*Extrait du texte*.
Sur les conclusions à fin d’injonction et d’astreinte :
- L’exécution du jugement implique nécessairement qu’il soit enjoint à la ministre de l’enseignement supérieur et de la recherche de communiquer à l’association requérante, dans un délai de trois mois à compter de la notification du présent jugement, le dossier de demande d’autorisation du projet intitulé « Préparation de poumons de rongeurs (ou cobayes) pour la fabrication de médicaments homéopathiques » sous réserve, le cas échéant, et conformément à l’article L. 311-6 dudit code, de l’occultation des mentions dont la communication porterait atteinte, notamment, à la protection de la vie privée de personnes physiques. Il n’y a pas lieu d’assortir cette injonction d’une astreinte.
Sur les frais liés au litige :
- Dans les circonstances de l’espèce, il y a lieu de mettre à la charge de l’Etat la somme de 1 500 euros au titre de l’article L. 761-1 du code de justice administrative.
D E C I D E :
Article 1er : La décision par laquelle la ministre de l’enseignement supérieur et de la recherche a refusé de communiquer le dossier de demande d’autorisation du projet intitulé « Préparation de poumons de rongeurs (ou cobayes) pour la fabrication de médicaments homéopathiques » est annulée.

[Entrées du jeu de données]
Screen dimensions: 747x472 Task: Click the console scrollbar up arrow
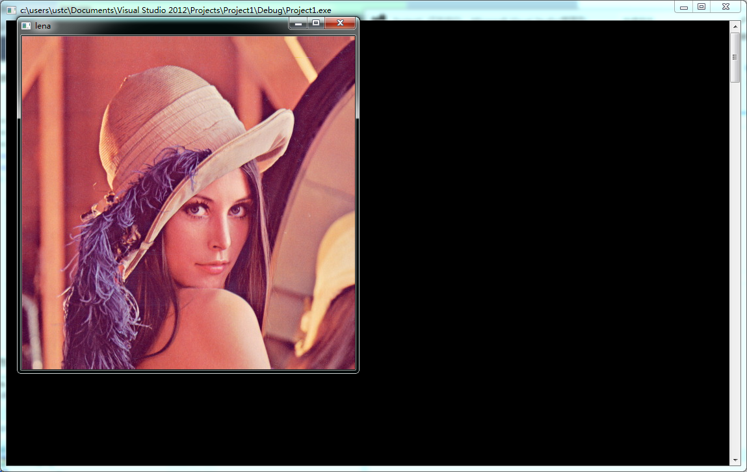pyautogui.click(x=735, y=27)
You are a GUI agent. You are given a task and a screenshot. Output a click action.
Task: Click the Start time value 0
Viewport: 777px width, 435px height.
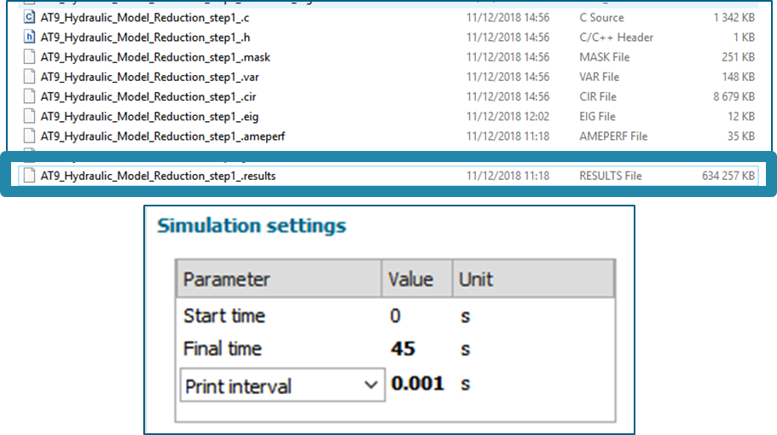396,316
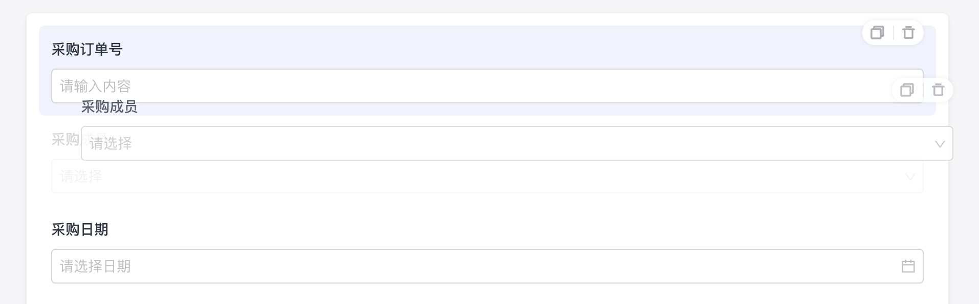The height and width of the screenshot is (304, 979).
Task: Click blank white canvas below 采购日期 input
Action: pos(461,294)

---

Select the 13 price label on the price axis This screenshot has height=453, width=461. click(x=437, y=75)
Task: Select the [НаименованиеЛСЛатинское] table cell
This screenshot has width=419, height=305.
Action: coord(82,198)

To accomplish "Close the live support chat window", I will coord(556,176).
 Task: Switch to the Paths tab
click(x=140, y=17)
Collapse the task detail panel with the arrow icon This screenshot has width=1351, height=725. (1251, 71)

* * *

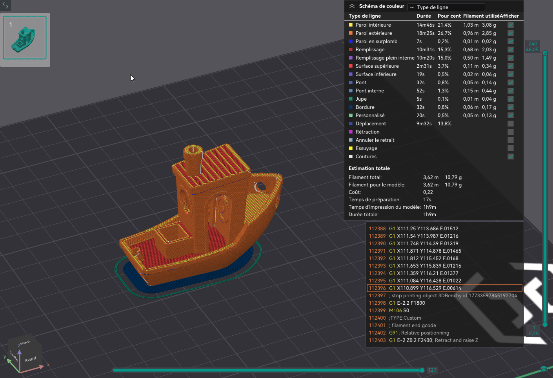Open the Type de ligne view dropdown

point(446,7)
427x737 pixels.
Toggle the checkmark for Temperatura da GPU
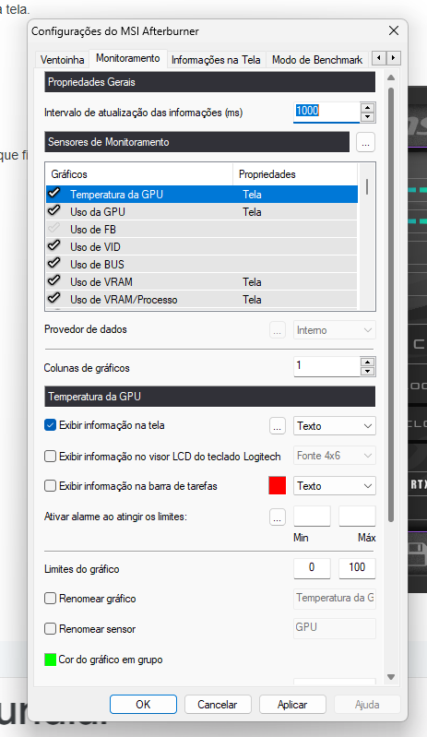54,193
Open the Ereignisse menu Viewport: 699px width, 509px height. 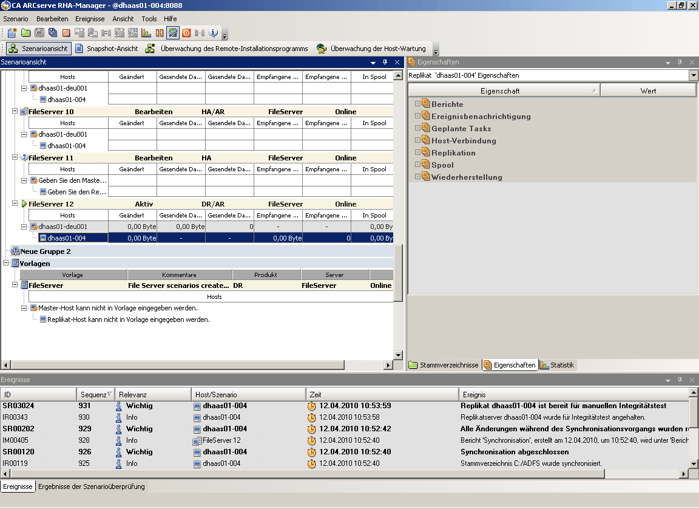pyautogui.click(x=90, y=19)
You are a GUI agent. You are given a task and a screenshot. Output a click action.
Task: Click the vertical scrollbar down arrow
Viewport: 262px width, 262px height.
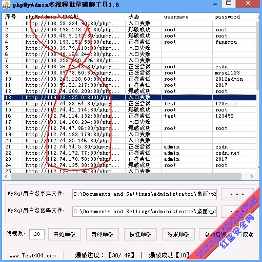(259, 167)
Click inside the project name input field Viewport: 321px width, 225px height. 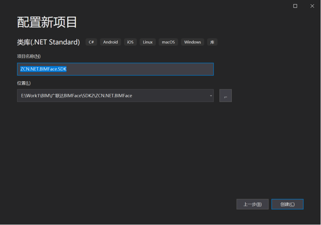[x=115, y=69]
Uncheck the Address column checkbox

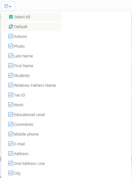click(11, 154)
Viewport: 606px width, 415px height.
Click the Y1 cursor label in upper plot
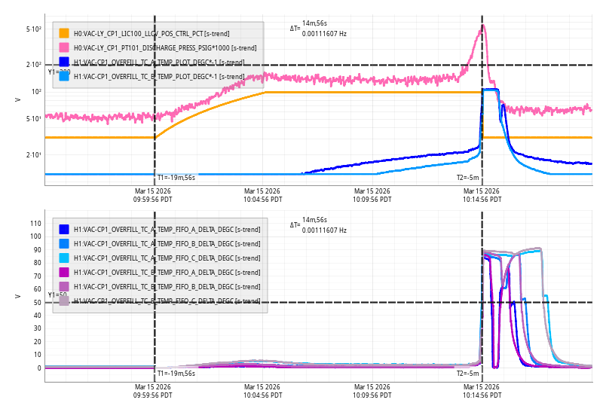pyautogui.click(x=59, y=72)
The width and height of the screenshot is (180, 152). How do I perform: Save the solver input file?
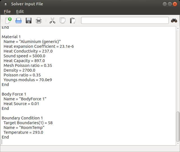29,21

*Consignes*.
(1) Répondez à ces questions sur l'extrait du jugement :
(a) Dans quel délai la ministre doit-elle communiquer le dossier à l'association ?
(b) Quelle somme est mise à la charge de l'État ?
(c) Quelle décision l'article 1er annule-t-il ?
(2) Prolongez l'extrait du jugement en écrivant ce qui vient après l'article 1er.

*Corrigé*.
(1)
(a) Dans un délai de trois mois à compter de la notification du jugement.
(b) La somme de 1 500 euros.
(c) La décision par laquelle la ministre de l'enseignement supérieur et de la recherche a refusé de communiquer le dossier de demande d'autorisation du projet « Préparation de poumons de rongeurs (ou cobayes) pour la fabrication de médicaments homéopathiques ».

(2)
Article 2 : Il est enjoint à la ministre de l’enseignement supérieur et de la recherche de procéder à la communication à l’association One Voice des documents visés à l’article 1er selon les modalités prévues au point 8 du présent jugement, dans un délai de trois mois à compter de la notification du présent jugement.
Article 3 : L’Etat versera l’association One Voice la somme de 1 500 euros au titre de l’article L. 761-1 du code de justice administrative.
Article 4 : Le surplus des conclusions de requête de l’association One Voice est rejeté.
Article 5 : Le présent jugement sera notifié à l’Association One Voice et à la ministre de l’enseignement supérieur et de la recherche.
Délibéré après l’audience du 16 mai 2024, à laquelle siégeaient :
- xxx , président,
- xxx, premier conseiller,
- xxx, premier conseiller.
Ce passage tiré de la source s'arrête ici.